▶ Document excerpt
================================

From a reading of the aforesaid provisions, it is absolutely clear that in a vehicle which is covered by the stage carriage permits, luggage of the passenger as also goods are permitted to be carried. The only restriction is that the weight of the goods, passenger's luggage and that of the passenger including the weight of unladen vehicle should not exceed the gross vehicle weight.

Section 4 of the Taxation Act provides for imposition of tax. Under sub-section (1), there is a prohibition that no motor vehicle other than a transport vehicle, shall be used in any public place in Uttar Pradesh unless one-time tax at the rate applicable in respect of such motor vehicle, as specified in Part 'B' of the FIRST SCHEDULE, has been paid. Under sub-section (2) of Section 4 of the Taxation Act, a prohibition has been placed upon the use of any transport vehicle in any public places in Uttar Pradesh unless the tax at the rate applicable to such motor vehicle, as specified in PART "D" of the FIRST SCHEDULE of the Taxation Act has been paid in respect thereof. Under sub-section (1) of Section 6 of the Taxation Act, a prohibition has been placed upon the public service vehicle from being operated in any public place in Uttar Pradesh unless in addition to the tax payable under Section 4 additional tax at the rate applicable to such public service vehicle specified in the FOURTH SCHEDULE has been paid.

================================

▶ Supplied information
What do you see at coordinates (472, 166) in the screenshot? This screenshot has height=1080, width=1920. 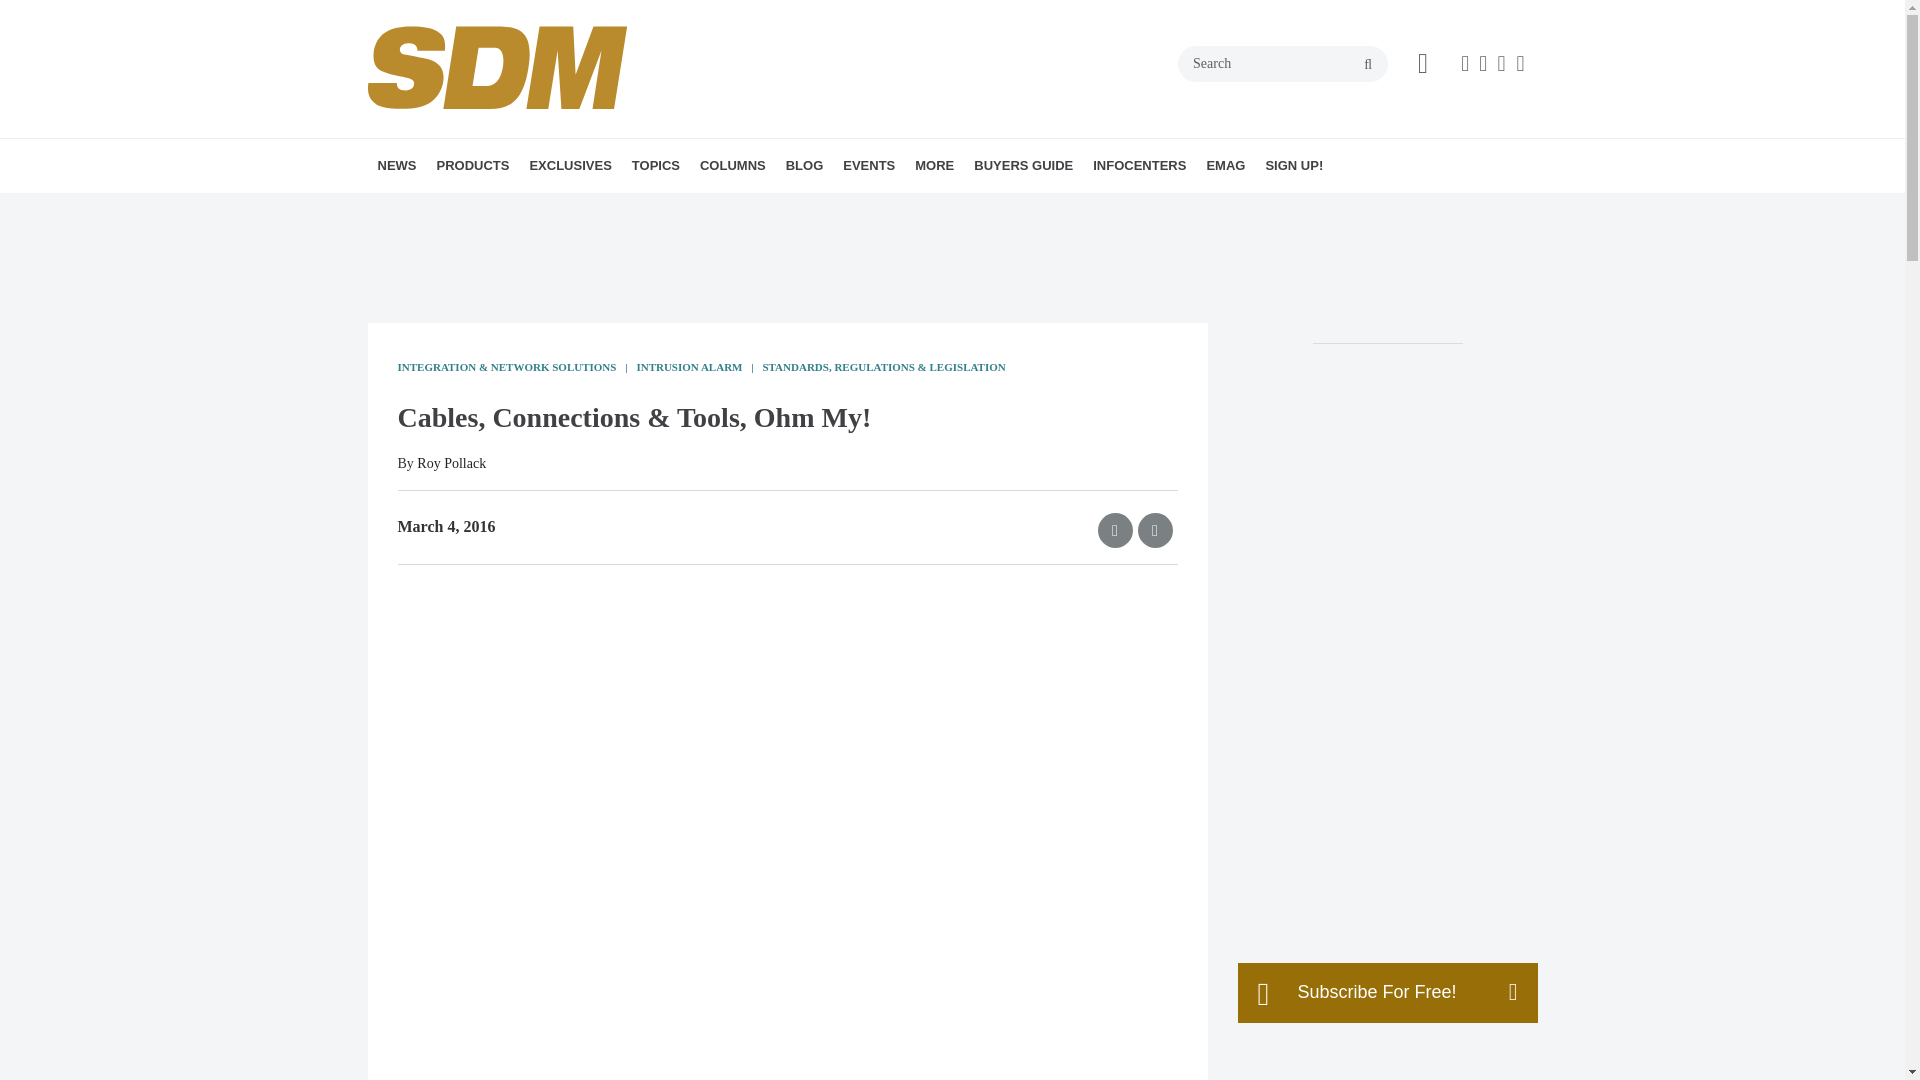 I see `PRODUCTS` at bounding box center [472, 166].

================================

▶ Instruction 1
In the vehicle taxation excerpt, which schedules or parts of schedules of the Taxation Act are cited as setting tax rates?
▶ Instruction 2
Carry on the vehicle taxation excerpt from the point where it stops.
Nothing in the listing is needed here.

▶ Exercise output 1
- Part 'B' of the First Schedule
- Part "D" of the First Schedule
- The Fourth Schedule

▶ Exercise output 2
PART "A" of the FIRST SCHEDULE, which is referable to Section 4 of the Taxation Act, has classified the vehicles other than transport vehicle with reference to which the rates have been specified in PART "B" and "C" of the FIRST SCHEDULE and PART "A" and "B" of the SECOND SCHEDULE. PART "B" of the FIRST SCHEDULE prescribes the rates of one time tax on vehicles under sub-section (1) of Section 4 of the Taxation Act. It provides for levy of one time tax in respect of the year of registration of the vehicles and the weight. PART "C" provides for the rate of tax other than one time tax applicable under the proviso to sub-section (1) of Section 4 of the Taxation Act. PARTS "A", "B" and "C" of the FIRST SCHEDULE are not applicable to the transport vehicles which is subject to tax under sub-section (2) of Section 4 of the Taxation Act. PART "D" has made provision for the rate of tax on transport vehicle under sub-section (2) of Section 4 of the Taxation Act. Article I provides for levy of tax on vehicles plying for the conveyance of the passenger and also personal luggage of the passenger. It provides for varied amount of tax for vehicles having different seating capacity as also plying on A class or B class route. Article II provides for levy of tax, in addition to the tax payable under Article I, on the vehicle plying for hire or for the conveyance of limited number of passenger and the transport of a limited quantity of passengers' goods, which has to be calculated at the rate of Rs.45/- per metric ton on the gross vehicle weight of the vehicle or part thereof. Article III provides for levy of tax for vehicles plying for transport of goods only excluding trailers attached to tractors which trailers are used solely for agricultural purposes. The quantum of tax to be calculated per metric ton of the gross vehicle weight of the vehicle depending upon one region or more. Article IV provides for levy of tax on the tractor by which trailer is drawn and is used for the purposes other than agriculture purpose. The Explanation to PART "D" prescribes the maximum rate and computation of passenger seats where a motor vehicle is equipped with sleeping berth etc.

From a perusal of the aforesaid provisions, we find that the tax which is payable by a stage carriage permit holder for his transport vehicle under sub-section (2) of Section 4 of the Taxation Act is governed by PART "D" of the FIRST SCHEDULE. Under Article I of PART "D", tax is payable with reference to seating capacity and the road on which it is to be plied. However, under Article II, tax in addition to what has been paid under Article I, is payable, which is calculated on the basis of the gross vehicle weight, where the vehicle plies for the conveyance of limited number of passenger and transport of limited quantity of passenger goods. It is immaterial as to whether the vehicle transports the personal luggage of the passenger or not. If under the permit, it has been authorised to carry passenger goods which may also include the passenger luggage, even the owner of such vehicle is liable to be pay tax under Article II of PART "D" of the FIRST SCHEDULE of the Taxation Act.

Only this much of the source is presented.